In keeping with Chronic Pain Australia's theme for National Pain Week Nothing about me, without me today we have consumer representative Lara Pullin Gundungurra (pictured above and below) sharing her pain story and some tips for clinicians managing patients with persistent pain.
- Believe your patient!
People living with persistent pain have often had other people questioning their experiences. We are reassured when the professional working with us acknowledges that persistent pain exists, is relatively common and that hope exists! Knowing that many people live with persistent pain, and learning about the options, begins to lessen the impact on our lives and can be the first and major step towards reclaiming our lives.
- Help them to navigate the maze of resources
- Take a multidisciplinary, collaborative approach
My GPs really do deserve a medal for their care and support for me over the years. When my GP sent me to see the first pain specialist, he literally saved my life. It was a turning point nearly two years after my accident. Modern surgery and medicine had done what they could to save my life on a few occasions. However, the pain persisted and people thought that I should have healed from all the fractures, injuries and surgeries and that I should be back to mothering and working again.
How did that specialist save my life? Firstly, by believing me, by believing that the pain I was experiencing was real. By letting me know I was not the only person experiencing this type of persistent pain. And by explaining to me there was a scientific explanation for what my body and mind was experiencing. And that with a multidisciplinary team approach, in which I would also have an important role to play managing my own care, he could reassure me that things would change for the better.
Psychiatry in particular was helpful in providing a reference point for myself and for other practitioners that I wasn't 'crazy', nor was I 'imagining' or 'putting on' the pain. I came to understand that I was just one of a growing number of people living with persistent pain. Psychologists likewise were often a part of my team, helping with their specialist skills in the management of Post-Traumatic Stress Disorder that developed after my family's accident, and the recurring episodes of anxiety and depression that developed. Psychologists helped with realising there should be no shame in asking for help.
Physiotherapy has helped in different ways, from teaching about expected normal range of movement and the stages to return to that function, and various pain relief from ice or heat, immobilisation or movement, breathing exercises to keep lung function up when I was confined to bed, stretching and muscle strengthening, and various therapies like traction, manipulation and TENS.
Occupational therapists were also wonderful with very kind and practical approaches to modifying either my approach to the world or the world's approach to me! By that I mean they could suggest other ways of doing things, or useful aids or modifications to the home or office to allow me to do what I needed to do.
Social workers are also a valuable resource, and perhaps the greatest gift they gave me was in recognising my resilience and teaching me to become my own best advocate. Mindfulness and meditation are great skills to the person living in or with pain.

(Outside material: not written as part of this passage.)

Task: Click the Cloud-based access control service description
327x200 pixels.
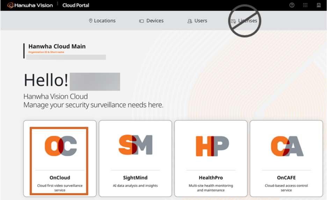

These days there are so many resources available, especially if you have internet access, so I think the hardest thing is learning how to evaluate which resources are trustworthy and reliable. There is always someone trying to sell the latest, greatest cure online. Often these so-called ‘cures’ are also associated with a cost.
So when patients come across information about new treatments for pain, encourage them to discuss these with your team to see what they think. It might be checking with their GP about a claim about stopping or starting a particular medication. Or checking in with a physiotherapist whether claims that a certain type or amount of exercise or yoga works best.
I have found tools such as the chronic conditions care plan useful. I have a copy of this and it reminds me of what I need to do, such as visiting other allied health providers. I also develop a pain plan to deal with flare ups and how they can be settled. There is a small but very helpful publication called the Pain Tool Kit, which has practical advice about self-management of pain.
There are many support groups - this could be an online group or forum (again you might want your care team to help evaluate their trustworthiness). Or it could be a face-to-face support group that the Australian Pain Management Association supports.
The stigma of persistent pain will only go away if we are all honest about it.